Por este ângulo, preferiu o legislador privilegiar a tutela do que a guarda judicial, advinda por um pronunciamento do Estado, não se sabendo ao certo, os motivos da diferenciação de dois institutos de direitos civis de aproximada índole e finalidade comum, quer seja, da proteção aos interesses do infante.
Assim, por exemplo, dois menores, um tutelado e outro, submetido a uma guarda judicial, para a mesma relação previdenciária terão tratamentos díspares, em frontal ataque ao princípio isonômico, sem falar do dever público, inserto na Lei Maior que anseia pela proteção dos interesses de todos os menores.

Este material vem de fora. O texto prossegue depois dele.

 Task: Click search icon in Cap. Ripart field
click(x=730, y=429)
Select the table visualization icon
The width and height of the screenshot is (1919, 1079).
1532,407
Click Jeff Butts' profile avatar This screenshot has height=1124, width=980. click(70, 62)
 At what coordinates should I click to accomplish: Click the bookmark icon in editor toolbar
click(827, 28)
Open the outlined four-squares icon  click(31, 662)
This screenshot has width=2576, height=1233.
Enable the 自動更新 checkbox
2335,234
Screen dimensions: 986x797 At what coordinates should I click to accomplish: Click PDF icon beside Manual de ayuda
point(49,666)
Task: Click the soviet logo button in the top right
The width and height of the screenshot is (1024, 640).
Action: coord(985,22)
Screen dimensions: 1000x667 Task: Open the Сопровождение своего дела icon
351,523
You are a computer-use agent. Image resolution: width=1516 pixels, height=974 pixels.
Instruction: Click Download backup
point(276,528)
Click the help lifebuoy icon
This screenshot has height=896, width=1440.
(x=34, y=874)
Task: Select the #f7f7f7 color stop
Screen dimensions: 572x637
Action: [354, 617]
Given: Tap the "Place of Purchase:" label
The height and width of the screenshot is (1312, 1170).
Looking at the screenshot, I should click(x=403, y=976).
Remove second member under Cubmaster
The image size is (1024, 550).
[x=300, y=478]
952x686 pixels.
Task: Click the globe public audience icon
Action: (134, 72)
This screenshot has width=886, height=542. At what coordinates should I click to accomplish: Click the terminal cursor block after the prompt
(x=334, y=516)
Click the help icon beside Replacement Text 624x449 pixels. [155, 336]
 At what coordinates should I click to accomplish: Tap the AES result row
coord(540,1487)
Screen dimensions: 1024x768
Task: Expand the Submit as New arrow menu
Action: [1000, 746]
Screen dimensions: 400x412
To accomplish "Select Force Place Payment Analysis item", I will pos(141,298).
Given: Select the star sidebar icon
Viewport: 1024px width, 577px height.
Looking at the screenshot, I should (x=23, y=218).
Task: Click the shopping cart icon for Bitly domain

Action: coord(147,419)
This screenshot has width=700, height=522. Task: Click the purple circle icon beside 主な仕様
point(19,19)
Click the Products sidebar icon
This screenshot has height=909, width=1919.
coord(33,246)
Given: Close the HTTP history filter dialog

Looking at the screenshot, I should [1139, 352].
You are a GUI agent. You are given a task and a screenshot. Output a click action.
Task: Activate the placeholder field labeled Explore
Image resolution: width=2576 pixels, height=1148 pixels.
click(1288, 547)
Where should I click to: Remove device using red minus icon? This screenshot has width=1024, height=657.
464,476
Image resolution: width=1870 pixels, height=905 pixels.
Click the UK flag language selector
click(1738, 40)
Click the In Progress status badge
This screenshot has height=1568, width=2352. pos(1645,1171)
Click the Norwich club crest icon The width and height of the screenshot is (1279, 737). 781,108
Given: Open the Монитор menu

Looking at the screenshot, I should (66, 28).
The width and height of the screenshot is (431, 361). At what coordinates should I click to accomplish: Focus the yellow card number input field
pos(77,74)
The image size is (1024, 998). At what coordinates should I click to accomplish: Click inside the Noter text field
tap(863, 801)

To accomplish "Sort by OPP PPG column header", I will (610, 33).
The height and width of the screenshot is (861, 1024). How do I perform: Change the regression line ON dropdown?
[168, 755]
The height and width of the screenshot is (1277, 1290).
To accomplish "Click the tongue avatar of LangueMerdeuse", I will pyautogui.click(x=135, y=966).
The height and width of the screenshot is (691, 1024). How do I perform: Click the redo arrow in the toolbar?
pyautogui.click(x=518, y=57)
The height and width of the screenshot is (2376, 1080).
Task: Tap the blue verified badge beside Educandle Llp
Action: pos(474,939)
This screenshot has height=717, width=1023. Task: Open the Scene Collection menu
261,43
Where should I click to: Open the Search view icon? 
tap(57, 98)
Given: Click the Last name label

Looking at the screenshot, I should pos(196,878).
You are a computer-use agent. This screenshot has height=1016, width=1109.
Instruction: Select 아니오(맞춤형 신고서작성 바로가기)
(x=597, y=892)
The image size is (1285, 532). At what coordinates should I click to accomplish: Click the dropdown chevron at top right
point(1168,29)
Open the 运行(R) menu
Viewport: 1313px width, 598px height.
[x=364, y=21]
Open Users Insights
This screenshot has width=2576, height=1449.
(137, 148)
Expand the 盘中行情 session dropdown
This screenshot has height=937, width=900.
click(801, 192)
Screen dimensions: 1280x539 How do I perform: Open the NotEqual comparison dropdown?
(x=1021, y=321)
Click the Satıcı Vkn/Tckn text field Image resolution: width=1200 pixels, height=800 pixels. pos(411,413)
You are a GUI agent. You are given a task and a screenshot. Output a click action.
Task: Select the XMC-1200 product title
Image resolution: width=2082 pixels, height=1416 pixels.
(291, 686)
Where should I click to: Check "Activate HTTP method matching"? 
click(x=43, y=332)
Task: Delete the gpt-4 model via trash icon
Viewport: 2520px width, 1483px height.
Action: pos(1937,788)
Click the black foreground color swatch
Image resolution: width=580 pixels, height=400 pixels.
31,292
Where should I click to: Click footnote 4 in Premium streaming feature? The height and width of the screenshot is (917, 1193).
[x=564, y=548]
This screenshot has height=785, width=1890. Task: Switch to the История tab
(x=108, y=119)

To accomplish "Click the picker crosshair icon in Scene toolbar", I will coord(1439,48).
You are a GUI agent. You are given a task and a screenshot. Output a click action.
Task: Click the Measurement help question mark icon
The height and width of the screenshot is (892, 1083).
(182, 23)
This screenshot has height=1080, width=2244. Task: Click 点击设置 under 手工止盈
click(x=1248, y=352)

Sabido que toda a mudança legislativa deve atingir uma finalidade específica, uma adequação social relevante, de forma a tornar o fenomênico em adequação legal, condensando em normas, valores ou princípios reputados imprescindíveis de toda a ordem jurídica.
Em que pese a atual e mais recente posição do STJ a respeito, nítido o disparate legislativo, frente a outros postulados no tocante ao menor sob aguarda.
De todo o modo, a legislação não se apresenta como única luz no fim do túnel, mas conduz o intérprete do direito ao esperado raciocínio jurídico da questão posta para análise.
Pensar friamente nesta questão, pela simples literalidade normativa, é encontrar a possibilidade de fraude, como isolada razão para o legislador operar a exclusão da equiparação.
A harmonia dos sistemas jurídicos também passa pela harmoniosa junção de normas, que devem condensar os anseios de toda uma coletividade, o que foi feito, com as premissas calcadas no texto constitucional pelo Poder Originário.
Pensar exclusivamente na fraude, como óbice para a equiparação do menor sob guarda, é reprimir e retardar sobremodo o dever de cuidado e proteção do Poder Público com o próprio menor, negando vigência ao comando constitucional específico, além de, dentre outras várias razões, confessar a fragilidade total do sistema de fiscalização do próprio Estado, mostrando sua vulnerabilidade em tempos de vultuoso crescimento da era digital e mecanismos de controle, fazendo a regra, virar a exceção.
Verdadeiramente, essa intrincada questão merece profundo debate, já que não sedimentada de vez no cenário jurídico.
Independente das correntes existentes, cabe aqui ressaltar a grande contribuição que o STJ tem conferido não só a esse assunto, mas a várias outras questões previdenciárias de alto relevo. Por isto, denominado Corte de Superposição.
Assim, em havendo plano de proteção, como antes demonstrado, alocado, aliás, em arcabouço sistêmico constitucional, razão há para que todos os destinatários desta vontade protetiva devam ser tratados de forma igual e em harmonia com as próprias premissas condensadas em normas, cujos preceitos, derivam da própria vontade dos sujeitos protegidos.·
Notas
[1] BALERA, Wagner. Legislação Previdenciária Anotada. 1ª ed. São Paulo: Conceito. 2011. p.276.
[2] Boletim Informativo nº.180/181 do IBDP, de 01/12/2011.
[3] STJ – Ag.Rg no Recurso Especial nº 627.474 – RN (2003/0216181-1) – Rel.Min. Felix Fischer.
[4] STJ - AgRg-REsp 684.077 - RJ - 5ª T. - Rel. Min. Gilson Dipp - DJU 21.02.2005.